Farmer Zhao is especially pleased since he now has the wherewithal to pay the mysterious service charges that have been applied to various necessities of daily life by official Li, who has a budget hole to cover up. Official Li is also pleased: he has amassed a war chest that can pay for various favours for Senior Official Du which enable Du, in over the course of time, to buy a promotion from Boss Wang.
Boss Wang didn’t get where he is today by being dumb enough just to stuff his bank account. He sends the money to an intermediary who converts it into chips for Boss Wang to pick up when he takes his fellow bosses for a jaunt down to Macau. They duly lose their shirts and go home to recoup.
Some of the money lost in his casinos is in due course rebundled into a superpac by Putocrat Adelson, where it is pooled into funds intended to secure the election of Candidate Romney and others of his Party. Candidate Romney promises to name China a ‘currency manipulator’ on ‘Day One’ of his presidency, though he doesn’t mean it in this this sense. The money is duly spent on Strategist Smith, Pollster Jones, and advertising executive Bowtie. Candidate Romney loses, but Plutocrat Adelson is unfazed. One way or another, there will always be other Farmer Zhaos.

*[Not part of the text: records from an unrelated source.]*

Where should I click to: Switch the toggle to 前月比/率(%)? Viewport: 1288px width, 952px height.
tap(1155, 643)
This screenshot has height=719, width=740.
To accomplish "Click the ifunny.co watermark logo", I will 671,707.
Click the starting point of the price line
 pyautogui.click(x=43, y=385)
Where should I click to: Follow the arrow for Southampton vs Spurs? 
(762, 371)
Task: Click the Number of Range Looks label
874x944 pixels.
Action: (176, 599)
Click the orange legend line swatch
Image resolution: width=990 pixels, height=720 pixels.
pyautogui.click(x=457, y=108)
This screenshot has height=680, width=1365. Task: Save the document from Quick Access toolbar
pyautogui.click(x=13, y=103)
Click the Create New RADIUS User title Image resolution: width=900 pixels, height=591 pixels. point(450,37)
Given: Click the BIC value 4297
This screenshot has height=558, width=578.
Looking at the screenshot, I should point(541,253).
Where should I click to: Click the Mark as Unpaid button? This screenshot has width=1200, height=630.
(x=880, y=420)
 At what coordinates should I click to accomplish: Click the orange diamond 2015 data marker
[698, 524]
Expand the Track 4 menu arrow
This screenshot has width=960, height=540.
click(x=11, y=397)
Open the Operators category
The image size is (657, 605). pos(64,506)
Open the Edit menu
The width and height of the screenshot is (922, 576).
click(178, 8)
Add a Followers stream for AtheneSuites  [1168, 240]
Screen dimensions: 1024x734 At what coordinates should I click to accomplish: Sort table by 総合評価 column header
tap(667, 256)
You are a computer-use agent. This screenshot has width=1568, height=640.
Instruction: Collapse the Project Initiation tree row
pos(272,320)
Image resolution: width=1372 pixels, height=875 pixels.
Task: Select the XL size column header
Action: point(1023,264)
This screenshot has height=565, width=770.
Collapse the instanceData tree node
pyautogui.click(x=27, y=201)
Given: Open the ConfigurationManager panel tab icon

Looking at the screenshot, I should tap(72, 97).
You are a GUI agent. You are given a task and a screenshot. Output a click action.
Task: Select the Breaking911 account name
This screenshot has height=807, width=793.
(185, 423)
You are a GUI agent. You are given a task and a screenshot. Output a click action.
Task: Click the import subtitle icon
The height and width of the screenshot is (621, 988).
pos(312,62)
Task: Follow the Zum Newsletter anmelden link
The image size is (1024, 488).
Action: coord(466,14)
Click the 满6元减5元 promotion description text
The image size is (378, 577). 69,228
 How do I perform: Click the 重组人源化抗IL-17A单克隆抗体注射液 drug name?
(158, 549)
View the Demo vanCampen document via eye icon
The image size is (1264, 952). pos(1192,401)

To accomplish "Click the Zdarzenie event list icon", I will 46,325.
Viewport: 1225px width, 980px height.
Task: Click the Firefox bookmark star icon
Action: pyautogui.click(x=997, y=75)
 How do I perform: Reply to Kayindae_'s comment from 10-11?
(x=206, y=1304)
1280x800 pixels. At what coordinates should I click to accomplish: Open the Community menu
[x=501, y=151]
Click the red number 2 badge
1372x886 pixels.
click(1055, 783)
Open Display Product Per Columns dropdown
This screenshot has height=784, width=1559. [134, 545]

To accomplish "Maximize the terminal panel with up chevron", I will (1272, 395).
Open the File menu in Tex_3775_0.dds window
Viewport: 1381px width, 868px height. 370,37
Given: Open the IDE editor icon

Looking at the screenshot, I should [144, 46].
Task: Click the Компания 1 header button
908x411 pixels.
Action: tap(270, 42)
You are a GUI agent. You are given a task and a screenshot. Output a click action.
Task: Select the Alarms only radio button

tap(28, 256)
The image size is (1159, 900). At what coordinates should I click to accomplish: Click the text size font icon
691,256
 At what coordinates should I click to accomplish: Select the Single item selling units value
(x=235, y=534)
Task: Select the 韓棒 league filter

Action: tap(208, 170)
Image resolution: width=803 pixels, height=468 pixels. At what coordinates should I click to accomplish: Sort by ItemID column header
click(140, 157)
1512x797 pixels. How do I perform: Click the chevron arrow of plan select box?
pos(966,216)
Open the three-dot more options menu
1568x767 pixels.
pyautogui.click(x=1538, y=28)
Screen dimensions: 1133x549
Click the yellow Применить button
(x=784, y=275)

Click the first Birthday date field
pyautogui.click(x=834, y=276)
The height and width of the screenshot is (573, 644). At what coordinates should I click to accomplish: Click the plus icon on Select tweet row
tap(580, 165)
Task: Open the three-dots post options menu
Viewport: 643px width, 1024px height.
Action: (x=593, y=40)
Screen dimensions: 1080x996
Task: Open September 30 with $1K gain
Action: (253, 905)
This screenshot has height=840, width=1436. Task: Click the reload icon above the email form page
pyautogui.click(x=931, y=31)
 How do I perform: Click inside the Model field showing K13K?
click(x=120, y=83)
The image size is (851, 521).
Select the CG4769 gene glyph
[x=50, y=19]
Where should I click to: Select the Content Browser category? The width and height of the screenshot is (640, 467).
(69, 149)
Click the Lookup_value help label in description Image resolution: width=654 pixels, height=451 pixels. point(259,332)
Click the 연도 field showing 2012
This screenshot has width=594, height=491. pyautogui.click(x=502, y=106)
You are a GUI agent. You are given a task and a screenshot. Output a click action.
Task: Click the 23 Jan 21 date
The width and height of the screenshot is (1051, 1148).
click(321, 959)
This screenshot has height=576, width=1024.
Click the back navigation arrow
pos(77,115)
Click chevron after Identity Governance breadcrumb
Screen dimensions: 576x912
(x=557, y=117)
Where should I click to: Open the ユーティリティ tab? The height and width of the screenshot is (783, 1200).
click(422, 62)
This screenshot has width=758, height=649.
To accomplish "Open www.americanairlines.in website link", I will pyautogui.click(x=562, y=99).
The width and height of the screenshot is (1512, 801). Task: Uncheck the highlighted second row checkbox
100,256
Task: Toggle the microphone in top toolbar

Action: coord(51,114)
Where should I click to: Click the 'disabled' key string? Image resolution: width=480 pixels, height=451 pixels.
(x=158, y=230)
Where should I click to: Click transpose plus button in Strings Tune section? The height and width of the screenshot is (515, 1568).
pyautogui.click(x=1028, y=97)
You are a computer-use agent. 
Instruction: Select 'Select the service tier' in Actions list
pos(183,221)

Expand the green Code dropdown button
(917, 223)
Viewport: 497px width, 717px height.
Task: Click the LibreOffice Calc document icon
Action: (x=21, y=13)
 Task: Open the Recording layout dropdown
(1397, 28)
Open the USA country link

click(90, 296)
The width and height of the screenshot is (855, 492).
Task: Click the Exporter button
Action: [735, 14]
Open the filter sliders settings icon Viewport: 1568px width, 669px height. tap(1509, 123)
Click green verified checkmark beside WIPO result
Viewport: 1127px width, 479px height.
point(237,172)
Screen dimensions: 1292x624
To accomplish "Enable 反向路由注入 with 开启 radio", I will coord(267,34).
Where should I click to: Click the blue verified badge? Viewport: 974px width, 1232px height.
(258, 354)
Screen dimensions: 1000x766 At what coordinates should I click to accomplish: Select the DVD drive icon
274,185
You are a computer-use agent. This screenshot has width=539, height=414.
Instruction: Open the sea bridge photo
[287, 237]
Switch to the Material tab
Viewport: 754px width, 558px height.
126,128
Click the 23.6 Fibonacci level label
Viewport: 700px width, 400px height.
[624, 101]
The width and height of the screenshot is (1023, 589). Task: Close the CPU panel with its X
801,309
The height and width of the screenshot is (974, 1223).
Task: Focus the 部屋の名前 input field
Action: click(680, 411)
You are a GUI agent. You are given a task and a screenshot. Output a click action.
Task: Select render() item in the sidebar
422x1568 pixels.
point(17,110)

The money is duly spent on Strategist Smith, Pollster Jones, and advertising executive Bowtie.
Which in turn goes in large part to the proprietors of WBUM in Bumfuck, FL and other network affiliates, some of which keep the Washington Post Company solvent.
Posted by: nick s | November 08, 2012 at 09:41 PM
Putocrat Adelson
Is a putocracy rule by whores?
Posted by: Strategist | November 09, 2012 at 01:27 AM
Strategist Smith
I hate that guy.
Posted by: Strategist | November 09, 2012 at 01:29 AM
I think I'll respond to this on the blog at more length, but D^2 and I were discussing this on Twitter in the context of his repeated and expensive failure in US politics. In 2008, Freedom's Watch spent an enormous amount of money trying to stop Obama being elected and failed utterly. More recently, he poured $80 million into a slate of candidates Karl Rove selected for him, and basically he lost on every last one.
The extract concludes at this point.